Start with the work itself. Not just the tool set. As AI takes on tasks, don’t let the freed-up time quietly refill with more of the same.
Decide, explicitly, how you’ll reinvest that capacity into higher-value activities: coaching and peer learning, deeper customer engagement, or structured ideation. Write those shifts into roles and goals so people experience the upside of adoption, not just another layer of obligations.
Then, treat adoption as a managed habit. The technology improves every few weeks; norms should evolve with it.
Make experimentation part of the operating rhythm: Embed tools into real workflows, coach individuals on where and how to use them, and revisit the playbook as capabilities change. Pair that flexibility with simple guardrails—what to try, what to avoid, and how you’ll check quality—so the team can move quickly and securely.
Momentum has to be top-down and bottom-up. Senior leaders set a clear direction. Managers create the flywheel by curating grassroots experiments, codifying what’s repeatable, and sharing wins across teams. Frontline teams surface new ideas.
Finally, keep the team inclusive as you evolve—and be clear. Many groups will add agents alongside people. Early lessons from implementation at Microsoft suggest the best guidance for agents looks a lot like good human management: crisp goals, scope, guardrails, and quality checks. Bring everyone into the process so the benefits of what’s newly possible are broadly shared, and your team gets more productive, more effective, and more resilient with each iteration.
2. Your new KPI: learning velocity.
Here’s the tension: Leaders want certainty. AI rewards speed of learning. The companies pulling ahead are the ones that learn faster than the problem changes.
Because products and models improve quickly, a tool that didn’t help two months ago may be essential today. Your cadence of experiments becomes the competitive edge competitors can’t see and can’t easily copy.
And as AI replaces parts of a job, managers should deliberately change roles and expectations. Don’t treat AI as a sidecar. Build it into how your team actually works: the meetings you run, the documents you draft, the research you do. Coach each person on where AI helps in their role, and revisit often.
If a tool didn’t work two months ago, try it again as models and products improve. Be clear in your guidance (goals, scope, guardrails, quality checks) for people and agents.
3. Guardrails aren’t brakes. They’re speed rails.

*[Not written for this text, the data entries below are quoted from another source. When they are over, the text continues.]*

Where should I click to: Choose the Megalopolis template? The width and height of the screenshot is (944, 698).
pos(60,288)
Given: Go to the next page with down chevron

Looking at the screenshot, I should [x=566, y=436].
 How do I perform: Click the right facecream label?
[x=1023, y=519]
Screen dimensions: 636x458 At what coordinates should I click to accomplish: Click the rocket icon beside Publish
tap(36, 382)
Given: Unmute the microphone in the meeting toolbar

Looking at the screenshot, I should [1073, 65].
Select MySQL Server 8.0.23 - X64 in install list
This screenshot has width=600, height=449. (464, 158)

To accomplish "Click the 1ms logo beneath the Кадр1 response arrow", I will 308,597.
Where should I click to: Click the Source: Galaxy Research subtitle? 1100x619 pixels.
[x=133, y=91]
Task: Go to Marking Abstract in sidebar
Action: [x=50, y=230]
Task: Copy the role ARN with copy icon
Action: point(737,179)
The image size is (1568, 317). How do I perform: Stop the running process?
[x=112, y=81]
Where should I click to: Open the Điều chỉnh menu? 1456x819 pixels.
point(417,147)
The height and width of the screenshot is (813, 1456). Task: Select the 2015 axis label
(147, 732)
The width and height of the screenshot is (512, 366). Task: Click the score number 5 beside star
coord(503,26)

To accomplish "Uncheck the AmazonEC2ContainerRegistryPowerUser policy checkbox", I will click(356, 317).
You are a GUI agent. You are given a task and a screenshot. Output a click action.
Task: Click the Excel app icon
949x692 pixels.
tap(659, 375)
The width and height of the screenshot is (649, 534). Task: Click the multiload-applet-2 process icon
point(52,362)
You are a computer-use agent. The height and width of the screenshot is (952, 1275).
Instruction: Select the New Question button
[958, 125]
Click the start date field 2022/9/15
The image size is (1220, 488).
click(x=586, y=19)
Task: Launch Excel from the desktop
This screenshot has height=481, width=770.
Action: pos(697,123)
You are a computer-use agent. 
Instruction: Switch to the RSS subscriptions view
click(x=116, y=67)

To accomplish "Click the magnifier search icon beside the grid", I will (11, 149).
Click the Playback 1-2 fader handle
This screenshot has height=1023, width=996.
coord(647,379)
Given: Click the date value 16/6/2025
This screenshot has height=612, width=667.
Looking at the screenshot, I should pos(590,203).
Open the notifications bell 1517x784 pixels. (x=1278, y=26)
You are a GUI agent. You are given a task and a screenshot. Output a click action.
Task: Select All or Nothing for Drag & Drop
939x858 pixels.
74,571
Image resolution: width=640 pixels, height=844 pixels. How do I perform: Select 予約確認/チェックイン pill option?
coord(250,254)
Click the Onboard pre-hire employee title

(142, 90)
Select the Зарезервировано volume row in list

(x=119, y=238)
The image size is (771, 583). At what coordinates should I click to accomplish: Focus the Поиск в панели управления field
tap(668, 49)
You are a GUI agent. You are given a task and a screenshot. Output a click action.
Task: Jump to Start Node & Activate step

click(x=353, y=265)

Simple, transparent guidelines—what’s inbounds, what’s out, and how results get reviewed—let people move fast without inviting risk. Those sales checklists, for example, aren’t bureaucracy; they are the mechanism that makes speed repeatable. As systems and workflows change, update the playbook in ways that expand participation, build skills, and keep risk proportionate to the reward.
Run a steady cadence of small, team-level experiments, and pair speed with safety rails (checklists, “inbounds/out-of-bounds,” review steps). Capture what works, scale it, and sunset what doesn’t.
Measure managers on ongoing adoption and innovation, not a onetime rollout.
4. Close the gap between what’s possible and what you practice.
Managers still own outcomes, talent, and culture. In an AI-driven workplace, they also own the system that learns—how the team tries, measures, codifies, and scales better ways of working.
You don’t need a reorg to begin. You need a charter, a plan for the time AI frees up, and a cadence that keeps learning alive.
Start small and real. Make the next experiment easier than the first—because you’ve built the rails.
As the tech keeps improving and embedding deeper into processes, the leaders who treat experimentation as a discipline, not a one-off, will unlock the most value for their teams and their customers.